Wenchi Zhang1, Liang Wang2, Yijin Liu3, Ji-Wei Xu3, Guangyu Zhu4, Huaixing Cang3, Xuemei Li3, Mark Bartlam5, Kenneth Hensley6, Guangpu Li7, Zihe Rao5, Xuejun C. Zhang4
1National Laboratory of Biomacromolecules, Institute of Biophysics, Chinese Academy of Sciences, Beijing 100101, China
2University of Oklahoma,
3CAS - Institute of Biophysics
4Oklahoma Medical Research Foundation
5Nankai University;
6University of Toledo
7Non-aligned
Tóm tắt
Eukaryotic lanthionine synthetase C-like protein 1 (LanCL1) is homologous to prokaryotic lanthionine cyclases, yet its biochemical functions remain elusive. We report the crystal structures of human LanCL1, both free of and complexed with glutathione, revealing glutathione binding to a zinc ion at the putative active site formed by conserved GxxG motifs.

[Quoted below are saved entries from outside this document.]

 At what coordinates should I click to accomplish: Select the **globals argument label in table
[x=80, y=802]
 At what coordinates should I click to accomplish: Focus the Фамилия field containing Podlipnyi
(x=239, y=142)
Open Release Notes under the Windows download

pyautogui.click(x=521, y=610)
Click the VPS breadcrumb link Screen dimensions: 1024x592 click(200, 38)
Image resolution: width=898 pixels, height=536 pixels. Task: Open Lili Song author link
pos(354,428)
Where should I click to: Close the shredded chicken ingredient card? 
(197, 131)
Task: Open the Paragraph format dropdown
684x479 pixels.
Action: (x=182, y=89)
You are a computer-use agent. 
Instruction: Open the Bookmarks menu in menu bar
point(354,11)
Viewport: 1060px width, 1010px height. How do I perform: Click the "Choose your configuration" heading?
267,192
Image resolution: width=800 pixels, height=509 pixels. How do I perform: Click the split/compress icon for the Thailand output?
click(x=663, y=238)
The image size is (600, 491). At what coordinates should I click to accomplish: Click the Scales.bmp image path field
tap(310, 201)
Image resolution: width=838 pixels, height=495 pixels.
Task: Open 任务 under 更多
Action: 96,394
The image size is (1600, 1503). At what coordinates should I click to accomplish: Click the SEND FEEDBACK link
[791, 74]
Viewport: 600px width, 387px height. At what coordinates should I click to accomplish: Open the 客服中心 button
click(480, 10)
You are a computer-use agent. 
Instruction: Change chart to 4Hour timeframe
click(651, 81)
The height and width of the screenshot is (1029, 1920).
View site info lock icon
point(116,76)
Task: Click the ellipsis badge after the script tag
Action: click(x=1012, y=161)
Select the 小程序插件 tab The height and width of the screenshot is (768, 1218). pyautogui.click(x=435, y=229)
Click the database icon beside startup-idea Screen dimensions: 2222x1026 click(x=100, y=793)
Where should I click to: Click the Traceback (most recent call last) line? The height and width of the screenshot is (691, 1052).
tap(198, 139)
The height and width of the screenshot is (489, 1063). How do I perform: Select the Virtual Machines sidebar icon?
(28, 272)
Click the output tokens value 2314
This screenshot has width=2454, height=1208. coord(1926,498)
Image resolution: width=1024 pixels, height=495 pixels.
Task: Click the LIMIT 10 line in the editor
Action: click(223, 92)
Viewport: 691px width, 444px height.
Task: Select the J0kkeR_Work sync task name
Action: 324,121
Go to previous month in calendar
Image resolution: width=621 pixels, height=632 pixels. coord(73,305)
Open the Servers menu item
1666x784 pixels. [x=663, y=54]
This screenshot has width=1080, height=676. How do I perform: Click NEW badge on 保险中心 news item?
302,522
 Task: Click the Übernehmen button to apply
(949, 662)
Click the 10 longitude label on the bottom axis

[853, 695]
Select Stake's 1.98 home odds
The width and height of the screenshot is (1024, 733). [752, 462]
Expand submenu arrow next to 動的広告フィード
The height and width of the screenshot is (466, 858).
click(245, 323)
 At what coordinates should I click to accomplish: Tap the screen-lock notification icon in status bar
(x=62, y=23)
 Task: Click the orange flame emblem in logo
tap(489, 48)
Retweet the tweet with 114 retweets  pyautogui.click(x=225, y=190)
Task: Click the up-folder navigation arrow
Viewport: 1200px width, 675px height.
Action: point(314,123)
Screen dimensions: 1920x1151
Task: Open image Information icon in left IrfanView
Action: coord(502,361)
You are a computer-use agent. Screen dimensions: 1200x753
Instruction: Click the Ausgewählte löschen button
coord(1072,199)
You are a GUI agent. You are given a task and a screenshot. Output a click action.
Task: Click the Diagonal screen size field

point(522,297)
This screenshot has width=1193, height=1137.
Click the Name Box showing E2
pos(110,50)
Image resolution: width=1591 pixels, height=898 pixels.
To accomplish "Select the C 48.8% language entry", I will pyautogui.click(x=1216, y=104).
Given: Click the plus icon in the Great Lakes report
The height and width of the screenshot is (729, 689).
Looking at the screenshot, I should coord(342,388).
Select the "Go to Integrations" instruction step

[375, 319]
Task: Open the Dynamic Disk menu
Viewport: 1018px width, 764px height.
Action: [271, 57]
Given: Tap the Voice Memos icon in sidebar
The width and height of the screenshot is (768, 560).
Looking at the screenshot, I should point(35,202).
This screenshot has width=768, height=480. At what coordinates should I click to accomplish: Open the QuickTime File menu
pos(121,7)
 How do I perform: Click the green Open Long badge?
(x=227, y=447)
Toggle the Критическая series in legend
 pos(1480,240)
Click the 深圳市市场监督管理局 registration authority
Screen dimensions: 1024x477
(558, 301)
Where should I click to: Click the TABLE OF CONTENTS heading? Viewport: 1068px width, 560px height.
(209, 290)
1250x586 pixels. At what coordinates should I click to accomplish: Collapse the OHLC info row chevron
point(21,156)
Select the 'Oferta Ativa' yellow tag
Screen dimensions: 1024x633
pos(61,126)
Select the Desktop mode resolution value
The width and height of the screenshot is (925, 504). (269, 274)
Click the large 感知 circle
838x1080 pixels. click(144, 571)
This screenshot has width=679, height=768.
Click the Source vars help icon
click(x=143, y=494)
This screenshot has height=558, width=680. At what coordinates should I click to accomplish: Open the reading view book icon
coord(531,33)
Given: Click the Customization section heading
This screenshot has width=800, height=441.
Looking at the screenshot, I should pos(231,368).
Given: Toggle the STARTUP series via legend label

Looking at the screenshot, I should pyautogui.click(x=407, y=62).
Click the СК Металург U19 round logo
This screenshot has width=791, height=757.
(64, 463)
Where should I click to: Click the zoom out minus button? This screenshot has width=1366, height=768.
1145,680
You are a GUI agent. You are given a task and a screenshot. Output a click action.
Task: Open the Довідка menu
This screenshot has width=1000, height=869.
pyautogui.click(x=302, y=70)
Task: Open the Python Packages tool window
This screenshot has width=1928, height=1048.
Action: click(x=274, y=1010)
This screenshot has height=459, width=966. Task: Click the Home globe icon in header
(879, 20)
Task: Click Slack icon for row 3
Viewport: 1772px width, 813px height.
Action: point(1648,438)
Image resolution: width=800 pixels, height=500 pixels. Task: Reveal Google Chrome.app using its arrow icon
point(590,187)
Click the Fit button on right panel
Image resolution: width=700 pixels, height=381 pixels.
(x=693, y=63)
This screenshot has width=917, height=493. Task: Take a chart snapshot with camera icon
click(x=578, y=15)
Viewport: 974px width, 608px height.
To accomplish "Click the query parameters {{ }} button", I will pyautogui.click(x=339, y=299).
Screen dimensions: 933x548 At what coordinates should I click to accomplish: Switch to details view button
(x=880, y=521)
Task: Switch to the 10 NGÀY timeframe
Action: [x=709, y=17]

We also demonstrate by in vitro affinity analysis that LanCL1 binds specifically to the SH3 domain of a signaling protein, Eps8. Importantly, expression of LanCL1 mutants defective in Eps8 interaction inhibits nerve growth factor (NGF)-induced neurite outgrowth, providing evidence for the biological significance of this novel interaction in cellular signaling and differentiation.